Come riconoscere la pasta di qualità

Ma quando siamo al supermercato, come fare a riconoscere una pasta di qualità? Essendo tutta una questione di grano, trafilatura e sezione, è importante scegliere un prodotto che abbia un aspetto “sano”, ovvero una superficie omogenea e un colore che si avvicini a quello proprio del grano. Fondamentale è poi che abbia un’etichetta chiara con tutte le informazioni del caso relative alla produzione e alle proprietà nutrizionali. Quando si sceglie un prodotto, l’ideale sarebbe prenderne uno con una discreta percentuale di proteine che si aggira tra il 12,5 e il 15%. Inoltre, è importante sottoporre la pasta alla prova cottura: una volta tolta la pasta, l’acqua deve essere più limpida possibile. Ciò significa che la pasta non ha perso l’amido e ha quindi conservato tutte le sue proprietà. L’eccellenza è comunque frutto di un lungo processo, che parte dalla selezione delle semole a seconda delle loro proteine, qualità del glutine e indice di giallo, per arrivare alla trafilazione, ovvero l’operazione che permette di dare una determinata forma alla pasta.
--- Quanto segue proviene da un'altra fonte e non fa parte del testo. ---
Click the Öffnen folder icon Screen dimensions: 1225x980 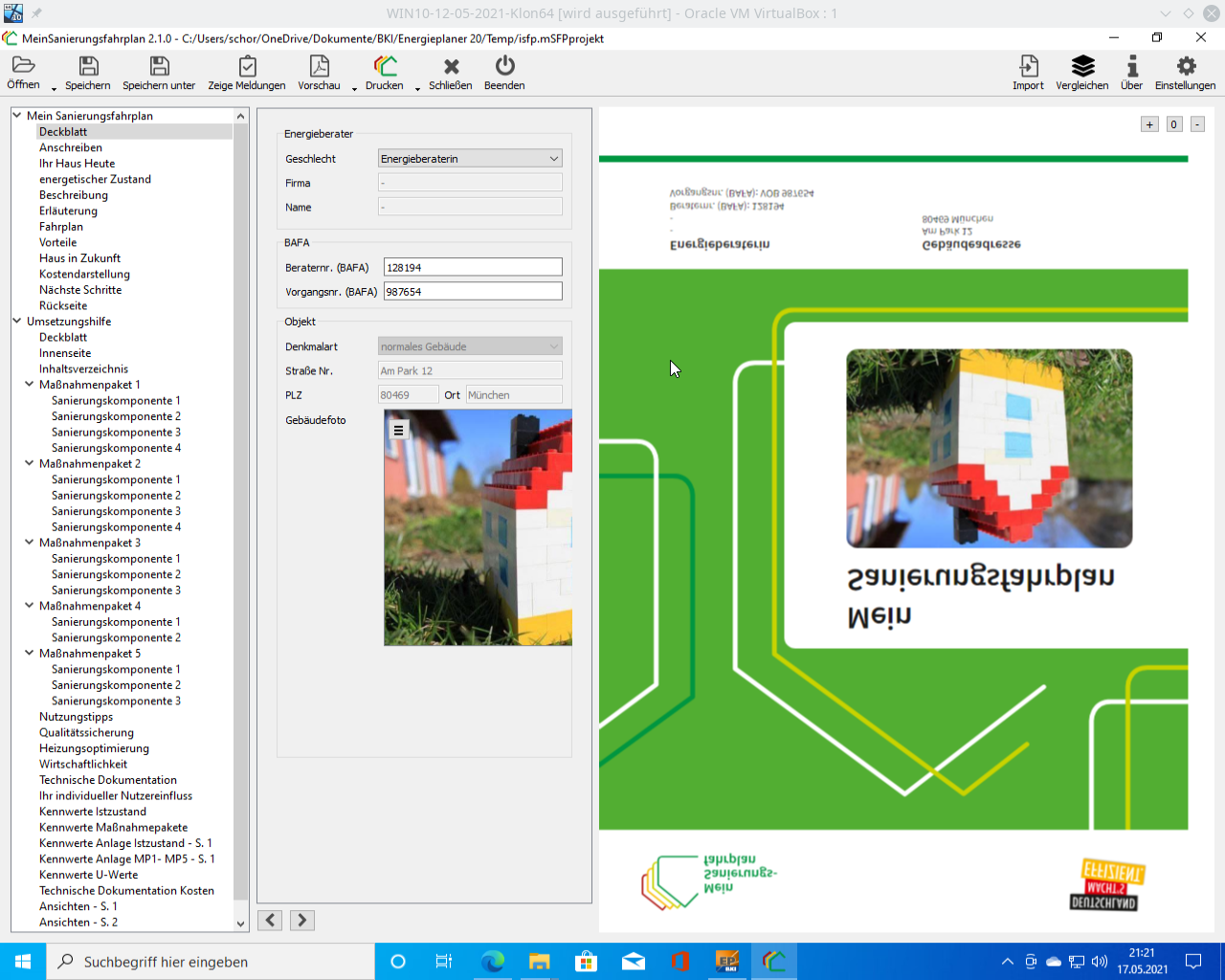pos(23,65)
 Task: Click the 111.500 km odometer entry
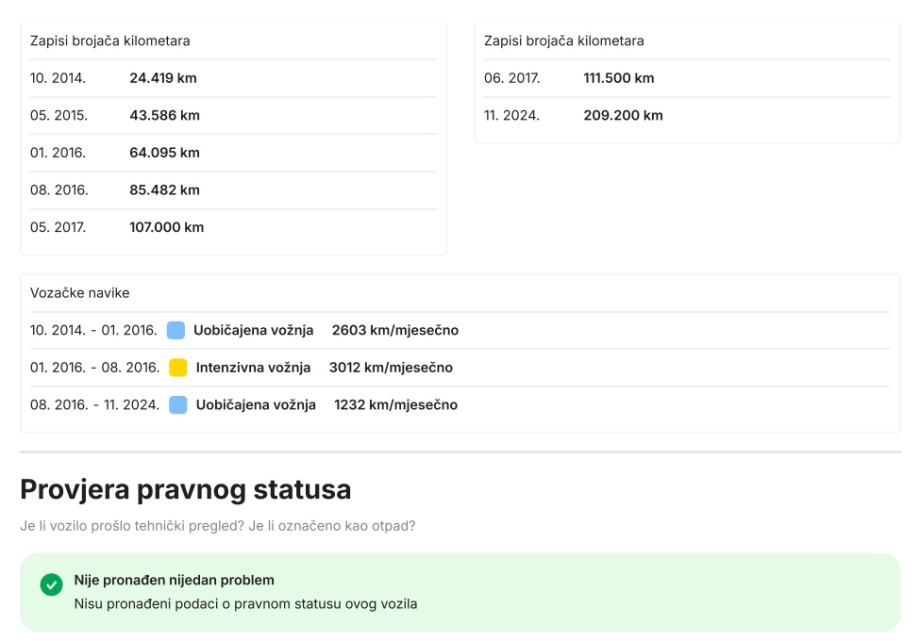pyautogui.click(x=618, y=78)
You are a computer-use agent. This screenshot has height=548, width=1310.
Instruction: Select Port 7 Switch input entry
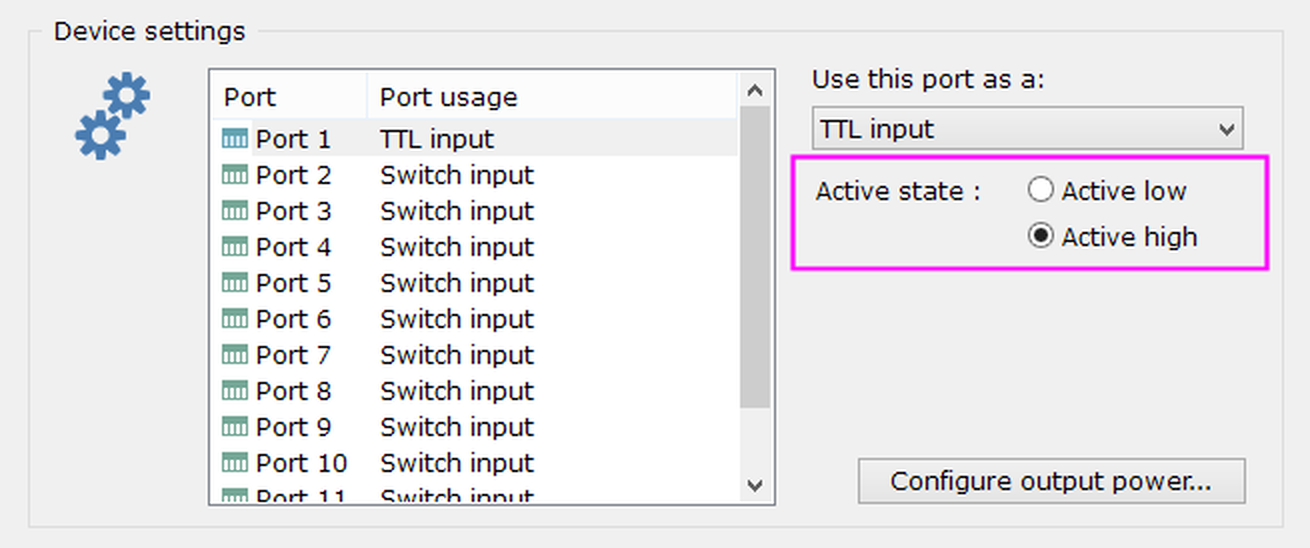click(456, 356)
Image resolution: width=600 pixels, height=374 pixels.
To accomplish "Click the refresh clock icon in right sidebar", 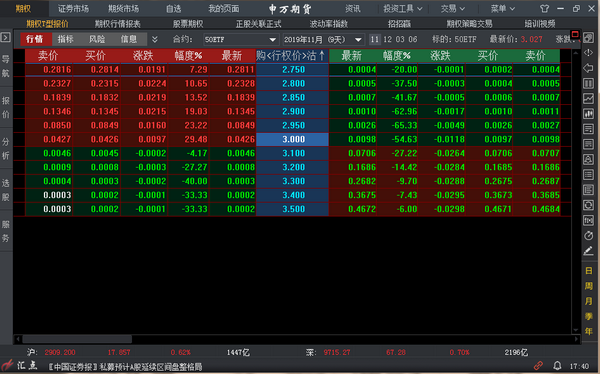I will (588, 235).
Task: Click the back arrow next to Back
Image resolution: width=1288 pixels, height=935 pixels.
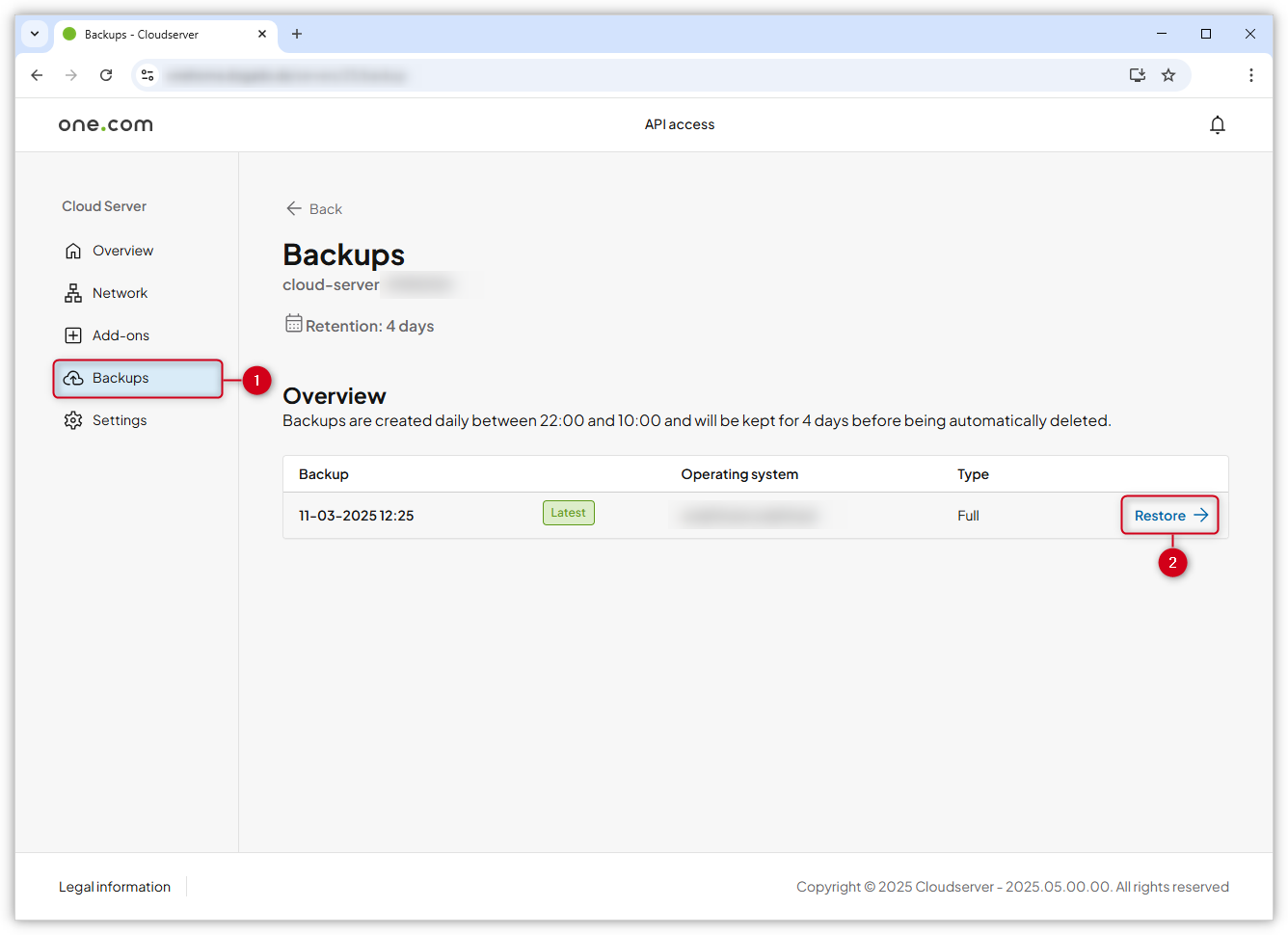Action: tap(294, 208)
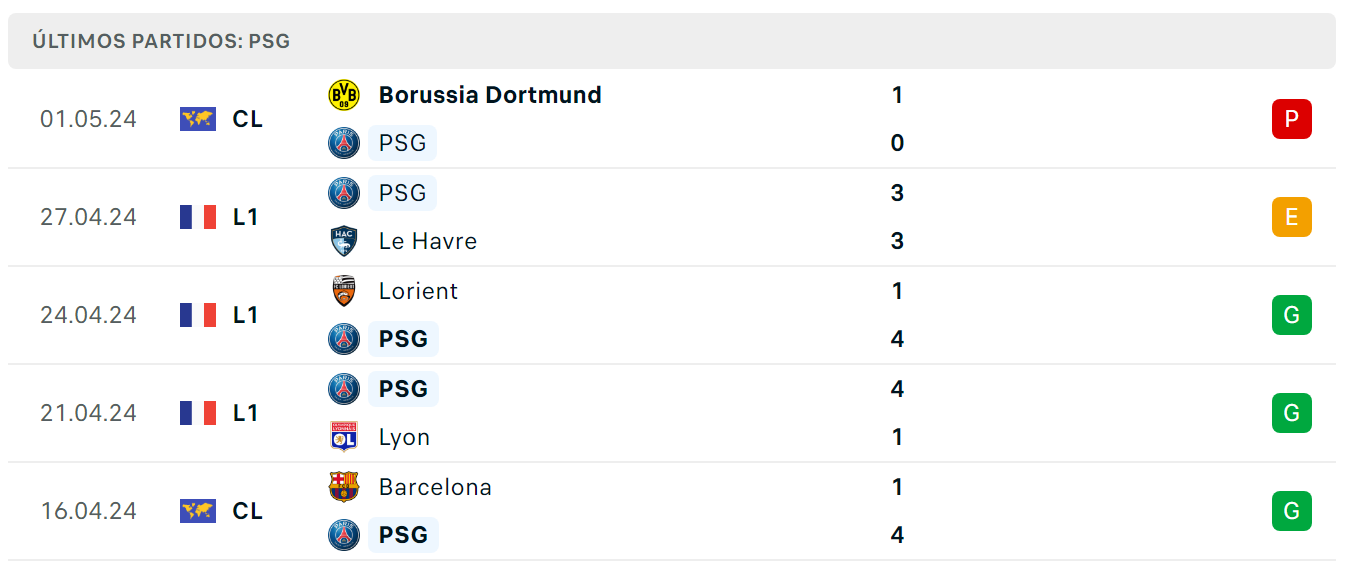Select the ÚLTIMOS PARTIDOS: PSG header
The height and width of the screenshot is (574, 1351).
pos(161,41)
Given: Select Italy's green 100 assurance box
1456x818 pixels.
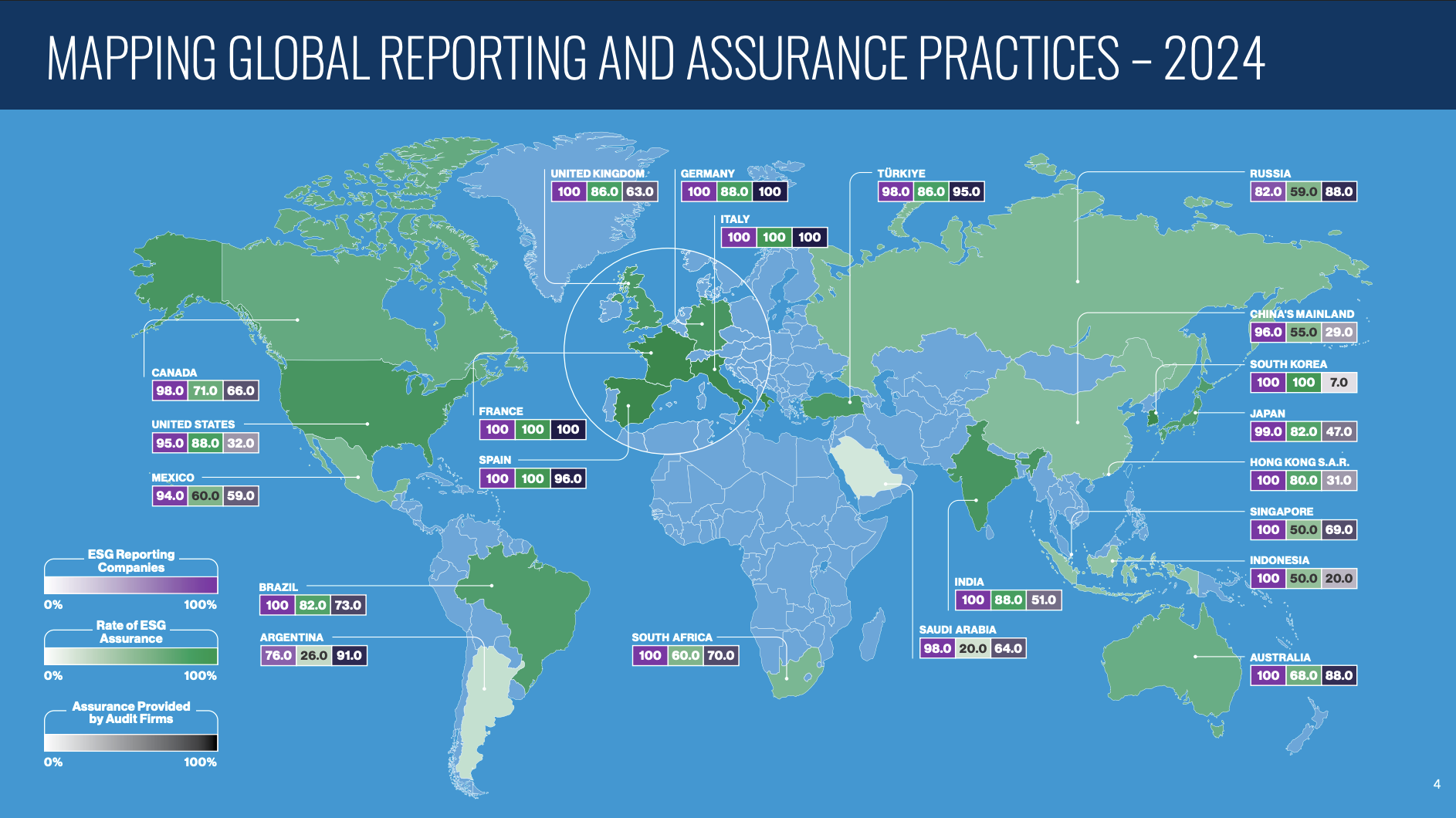Looking at the screenshot, I should (x=774, y=237).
Più porosa è quella ottenuta con la trafilatura al bronzo, che ha la capacità di trattenere più sugo, e più liscia quella in teflon. Infine, c’è la delicata fase dell’essiccamento, della quale è necessario sapere che più basse sono le temperature di essiccazione, più la pasta manterrà intatte tutte le sue caratteristiche organolettiche e nutrizionali.

Insomma, la pasta italiana è frutto di un processo produttivo meticoloso e di una tradizione che va avanti da secoli e che si avvale delle migliori tecniche, oltre che della ricchezza di un territorio così peculiare come è quello della nostra amata penisola.